## Task to complete
Starting from the line containing "This screenshot has height=202, width=295.", give again every line through the end of the entries, word for word. Pictures stay out of the copy.

(Screenshot grounding data)

※ ※ ※

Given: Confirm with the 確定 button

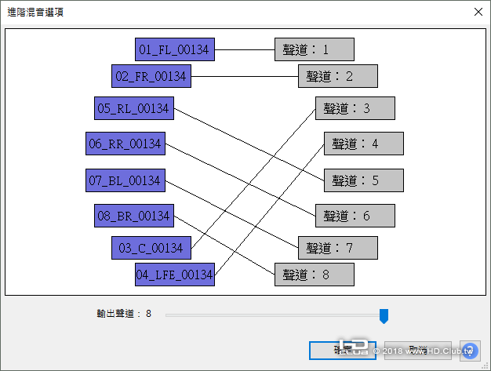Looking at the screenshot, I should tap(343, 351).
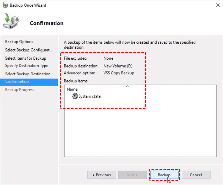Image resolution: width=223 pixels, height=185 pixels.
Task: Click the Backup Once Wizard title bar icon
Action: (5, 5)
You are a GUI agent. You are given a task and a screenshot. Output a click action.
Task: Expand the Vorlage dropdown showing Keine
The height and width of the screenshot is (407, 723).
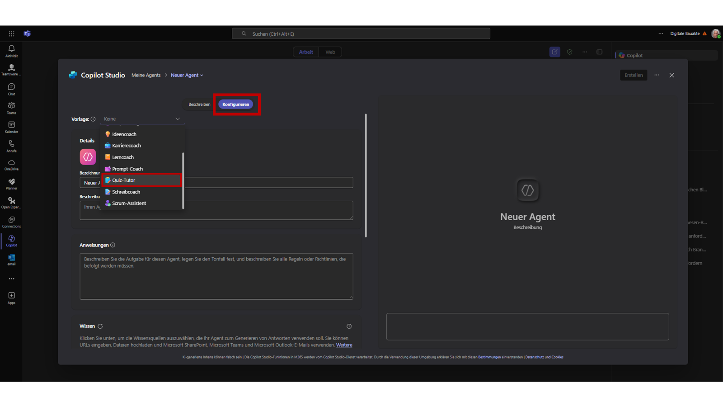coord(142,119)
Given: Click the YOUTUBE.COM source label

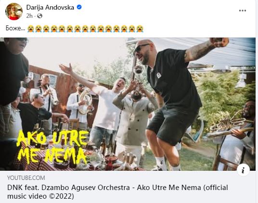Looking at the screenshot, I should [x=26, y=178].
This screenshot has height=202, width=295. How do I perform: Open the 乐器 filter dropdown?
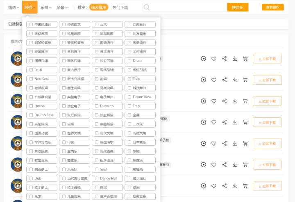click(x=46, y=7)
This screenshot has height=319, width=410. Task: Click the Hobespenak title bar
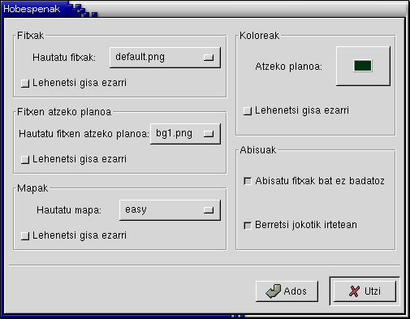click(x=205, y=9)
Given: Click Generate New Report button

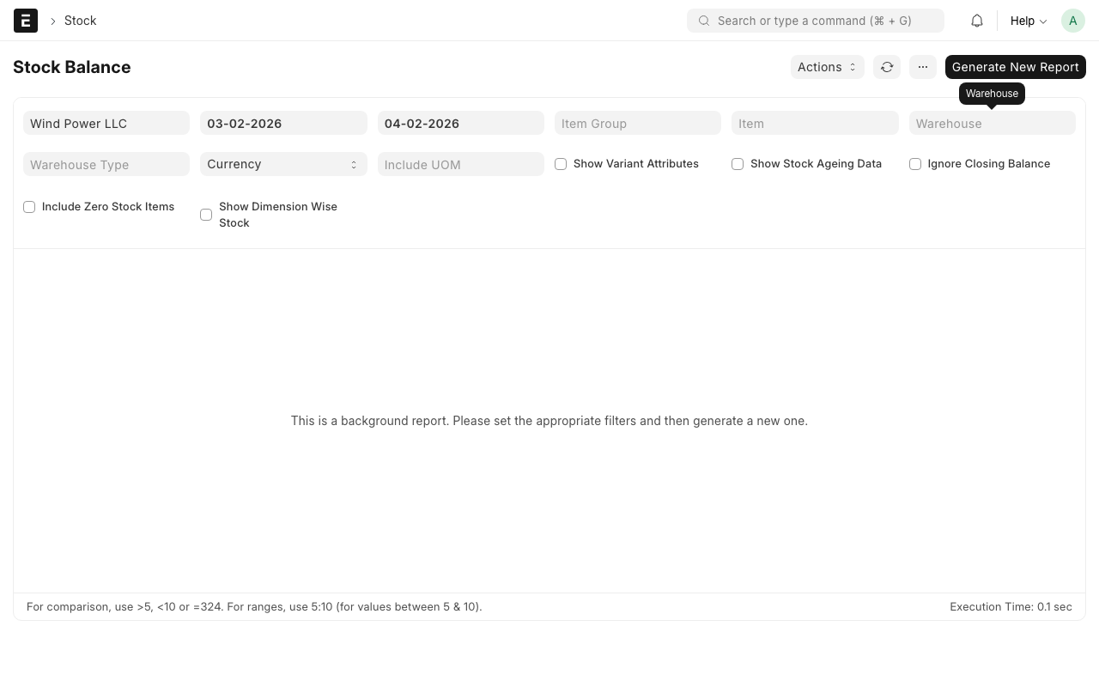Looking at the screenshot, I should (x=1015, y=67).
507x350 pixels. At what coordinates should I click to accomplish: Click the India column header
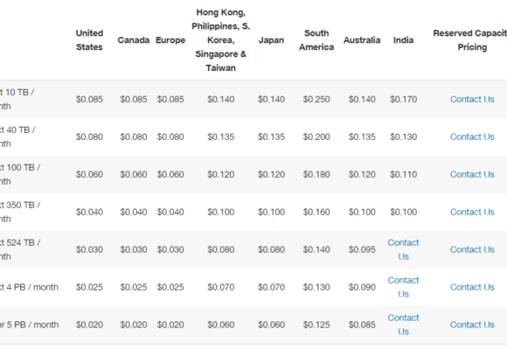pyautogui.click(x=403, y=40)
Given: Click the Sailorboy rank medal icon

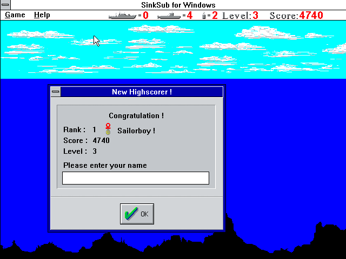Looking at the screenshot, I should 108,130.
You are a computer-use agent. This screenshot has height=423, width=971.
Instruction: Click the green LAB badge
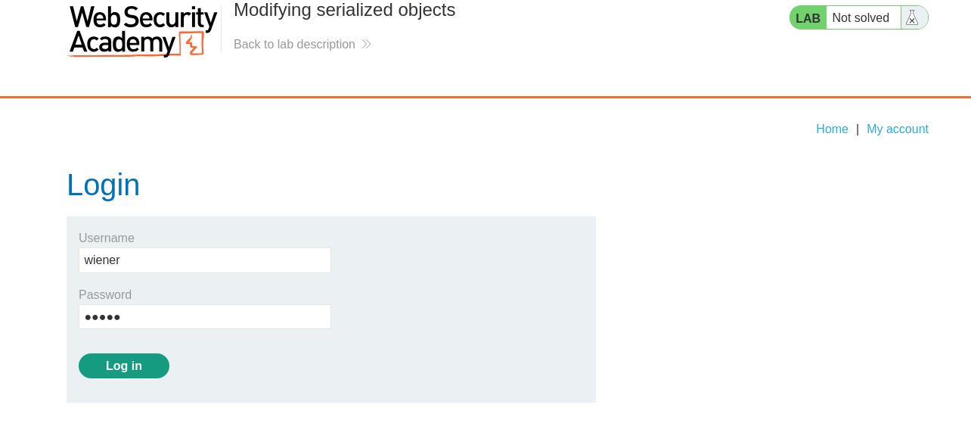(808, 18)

※ ※ ※

## Answer to this task
This screenshot has height=202, width=295. How do I perform: Open the 乐器 filter dropdown?
click(x=46, y=7)
This screenshot has height=319, width=410. Task: Click the Hobespenak title bar
click(x=205, y=9)
Given: Click Generate New Report button

Looking at the screenshot, I should (x=1015, y=67).
507x350 pixels. At what coordinates should I click to accomplish: Click the India column header
pyautogui.click(x=403, y=40)
Given: Click the Sailorboy rank medal icon

Looking at the screenshot, I should 108,130.
You are a computer-use agent. This screenshot has height=423, width=971.
Instruction: Click the green LAB badge
(808, 18)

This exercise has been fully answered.